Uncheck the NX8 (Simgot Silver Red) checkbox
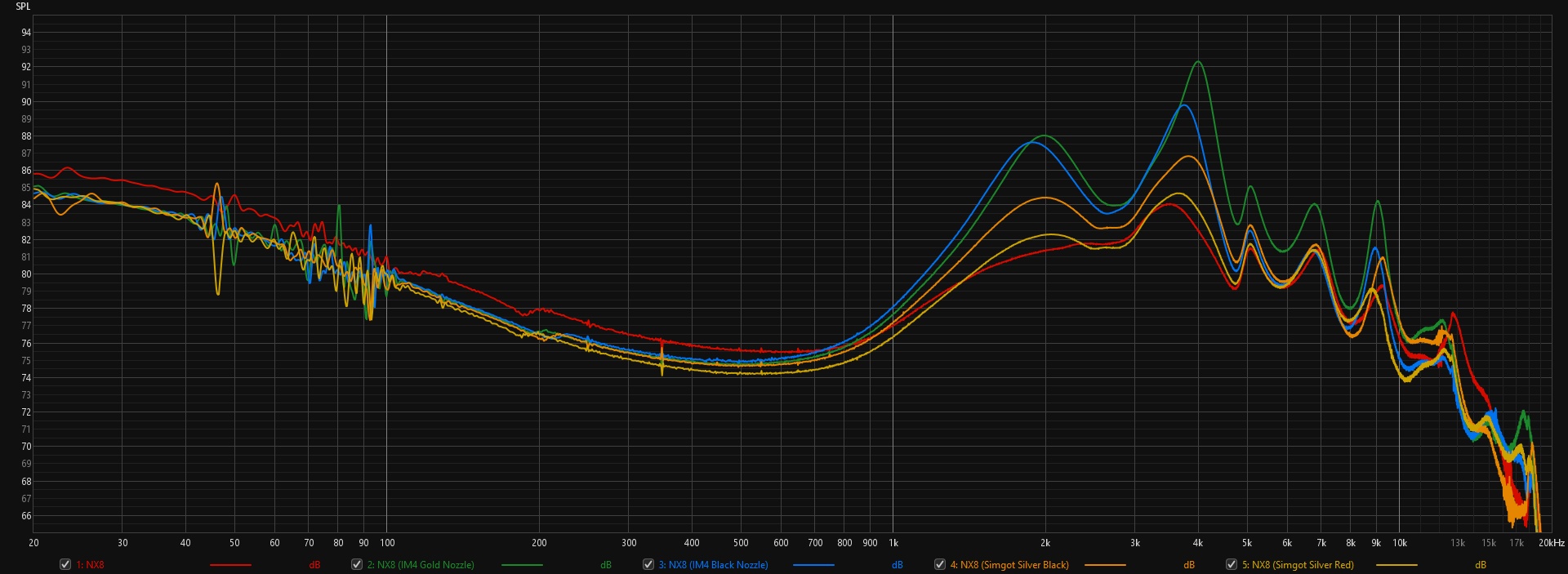This screenshot has width=1568, height=574. [1232, 564]
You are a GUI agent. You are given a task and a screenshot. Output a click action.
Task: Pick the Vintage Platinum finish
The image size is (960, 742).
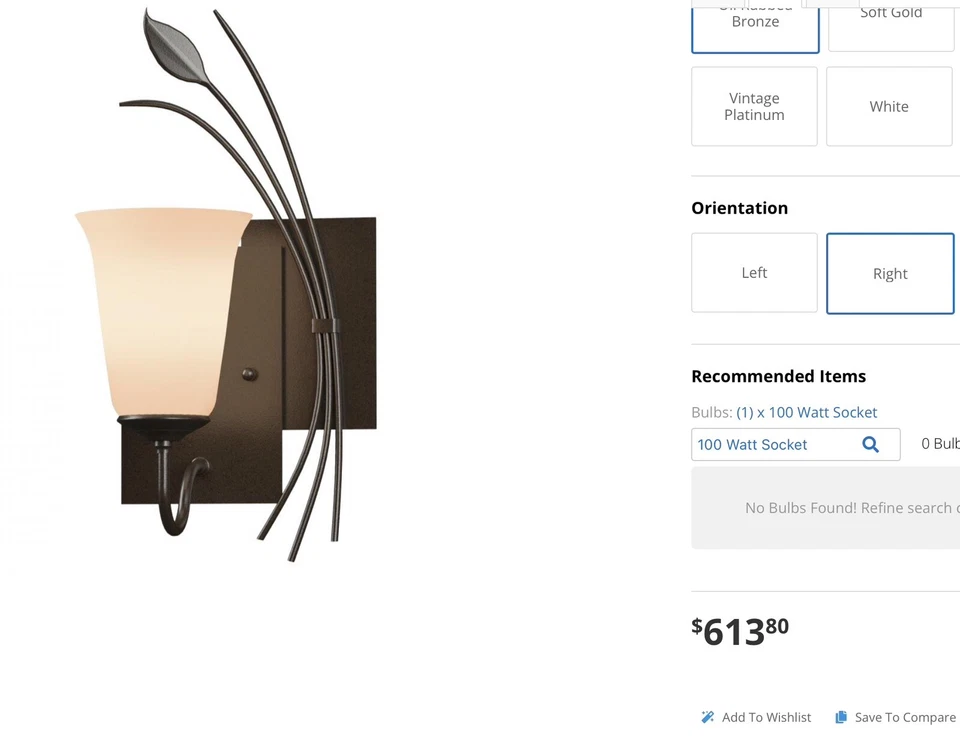tap(754, 107)
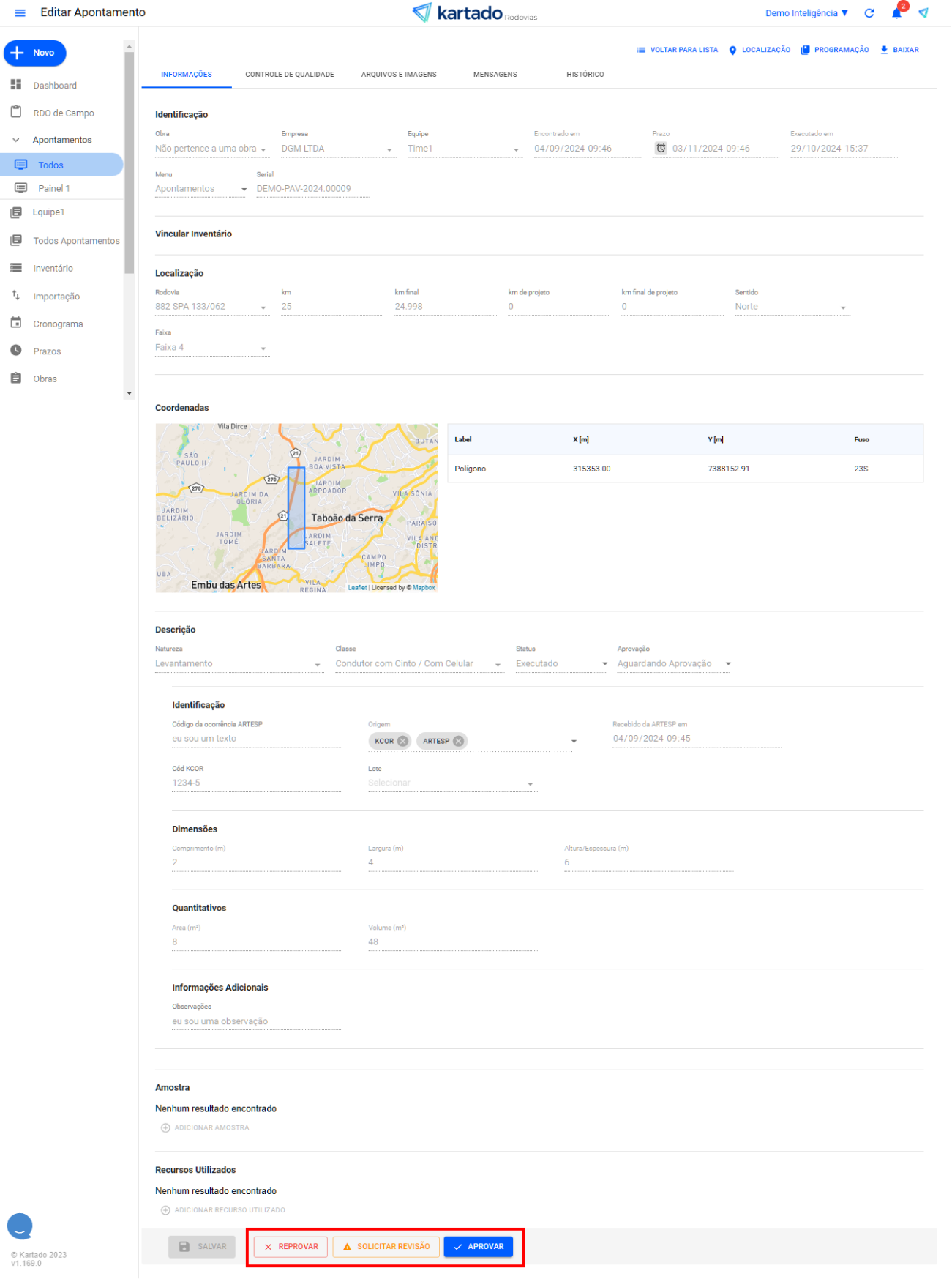Click the Add Amostra plus icon
952x1279 pixels.
point(165,1127)
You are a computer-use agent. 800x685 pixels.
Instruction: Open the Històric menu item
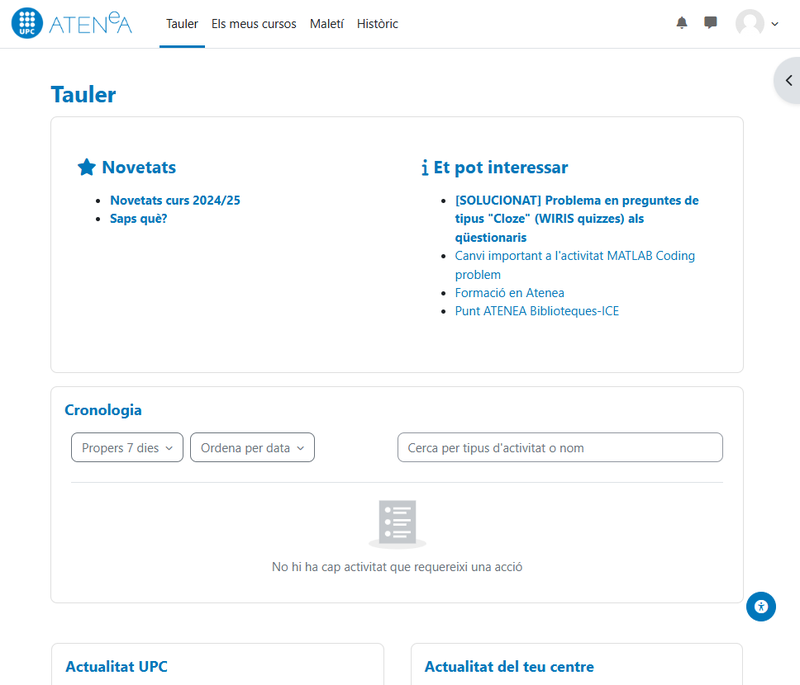(377, 24)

### [Problem to work on]
Each record should be written out again exactly, though without its pictures.

### [Response below]
Uncheck the NX8 (Simgot Silver Red) checkbox
This screenshot has width=1568, height=574. [1232, 564]
You are a GUI agent. You are given a task and a screenshot. Output a click action.
Task: Pick the Vintage Platinum finish
The image size is (960, 742).
tap(754, 107)
Click the Add Amostra plus icon
952x1279 pixels.
point(165,1127)
You are a computer-use agent. 800x685 pixels.
Instruction: Open the Històric menu item
(377, 24)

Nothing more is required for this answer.